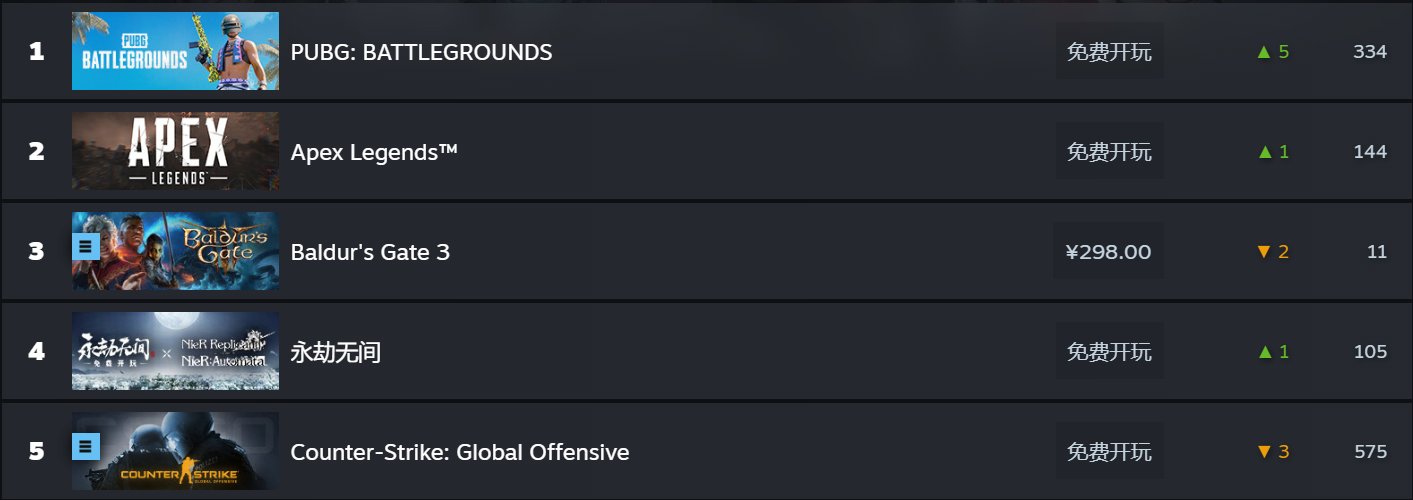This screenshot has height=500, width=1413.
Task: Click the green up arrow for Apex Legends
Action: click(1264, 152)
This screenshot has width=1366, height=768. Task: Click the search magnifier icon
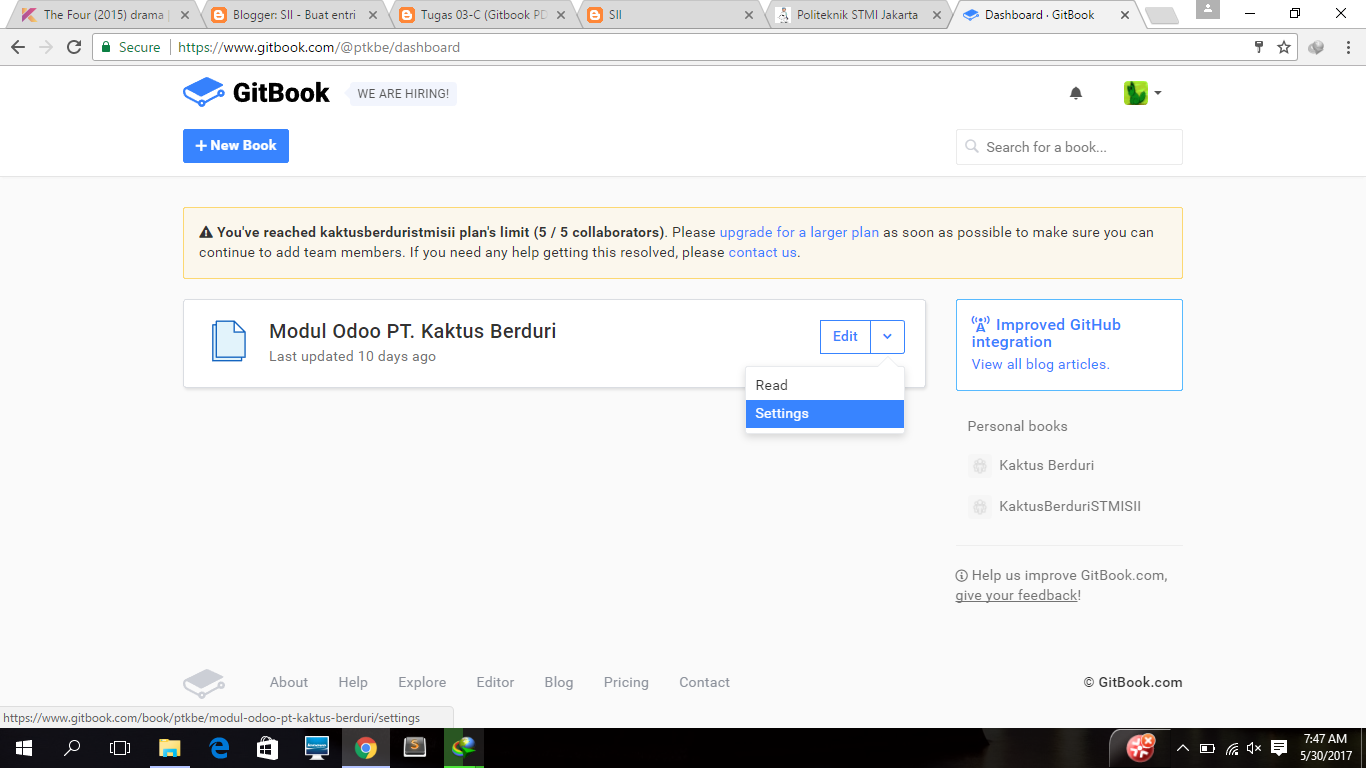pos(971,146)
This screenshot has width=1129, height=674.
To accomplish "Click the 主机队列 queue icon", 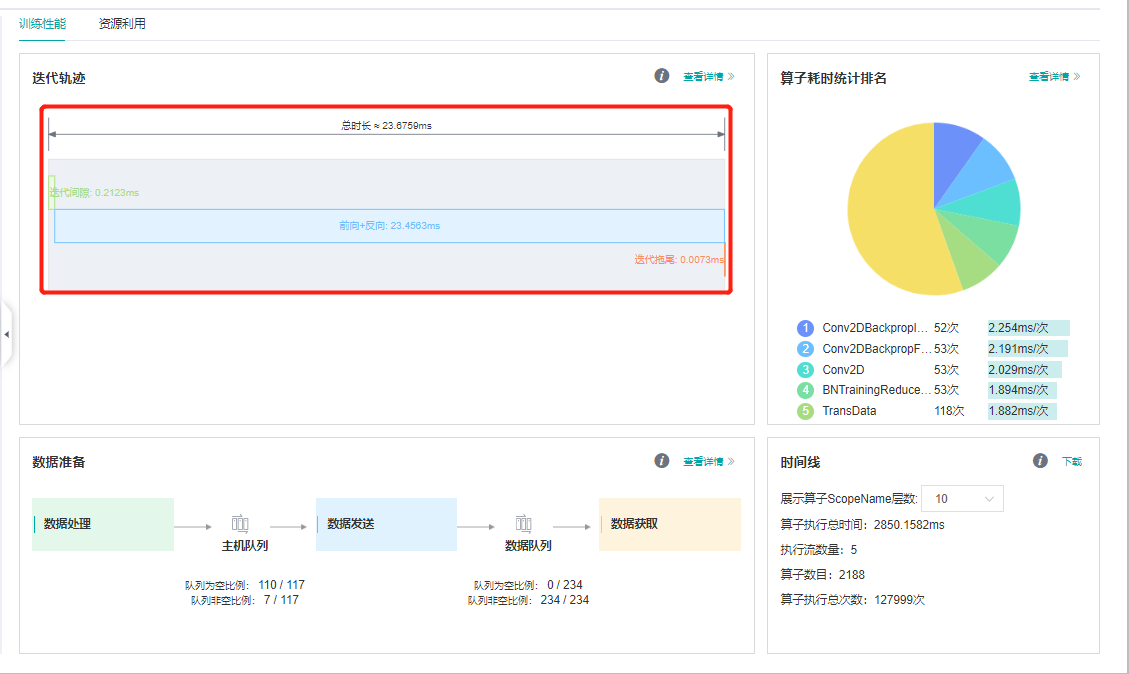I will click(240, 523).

---

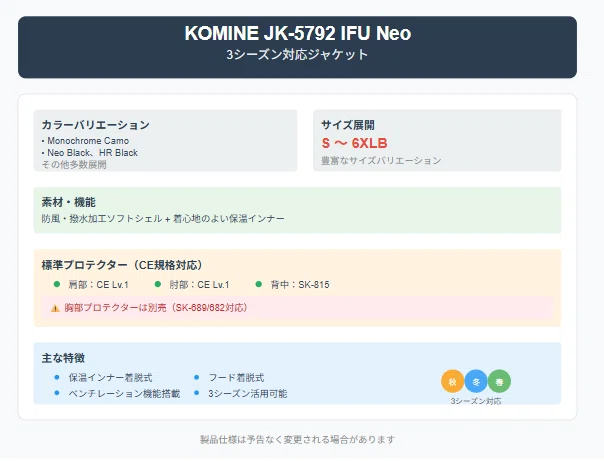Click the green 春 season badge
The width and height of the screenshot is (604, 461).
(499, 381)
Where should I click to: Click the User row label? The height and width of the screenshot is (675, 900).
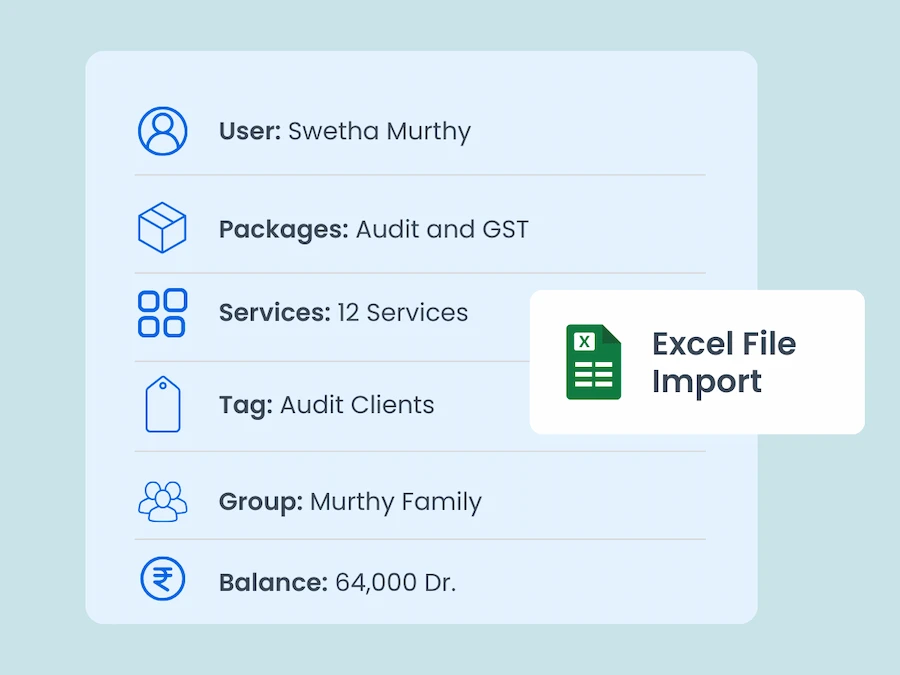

==

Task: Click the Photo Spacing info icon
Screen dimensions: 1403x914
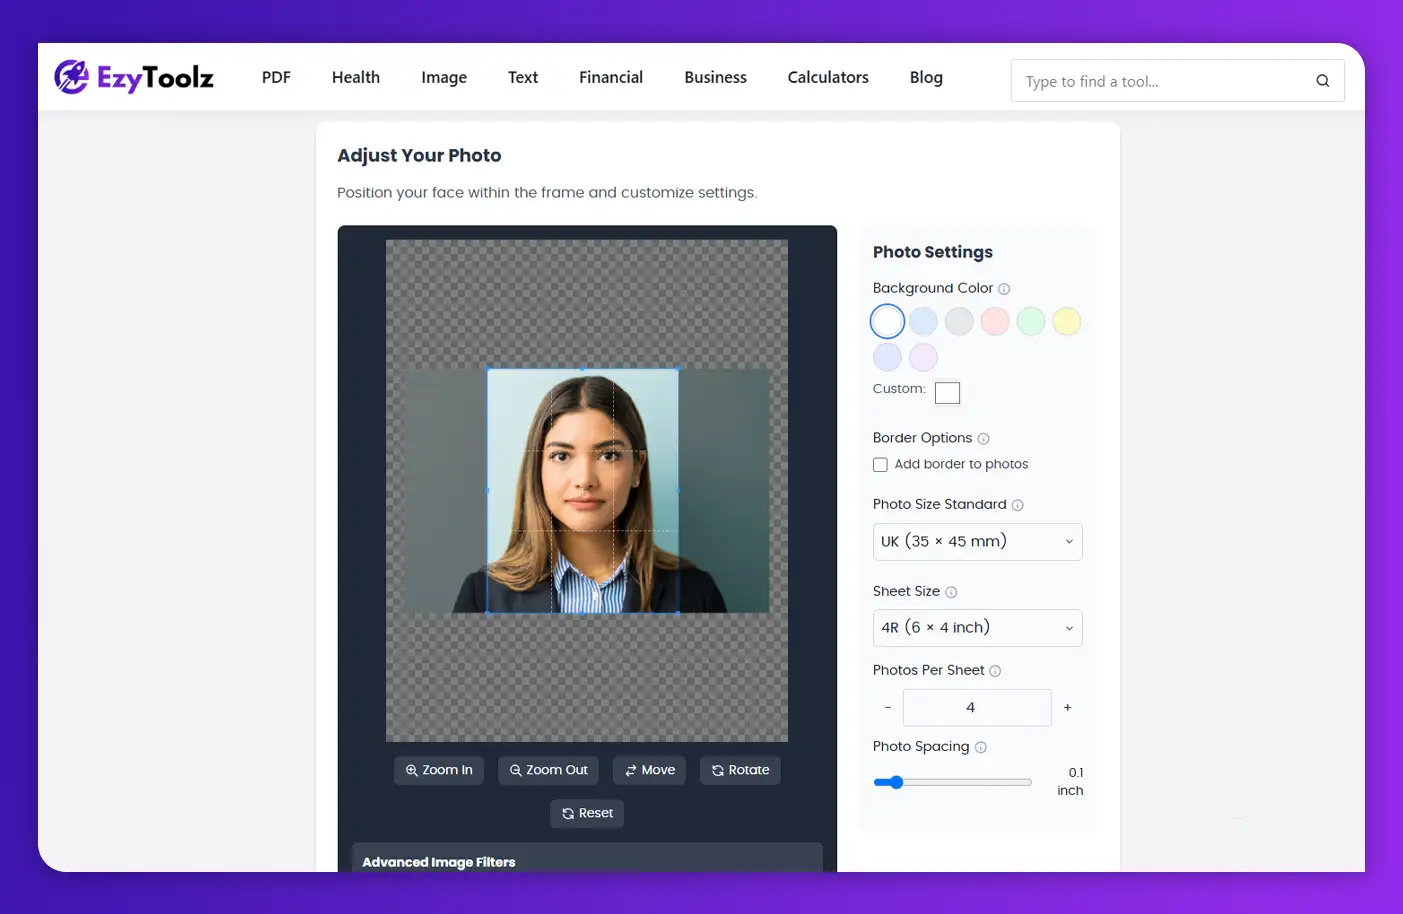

• **Exercise brief**
As the answer, set down only the lines from the data above between the one holding "Task: Click the Photo Spacing info icon" and the one holding "Screen dimensions: 1403x914", inclusive, exactly as they read.

• **Written solution**
Task: Click the Photo Spacing info icon
Screen dimensions: 1403x914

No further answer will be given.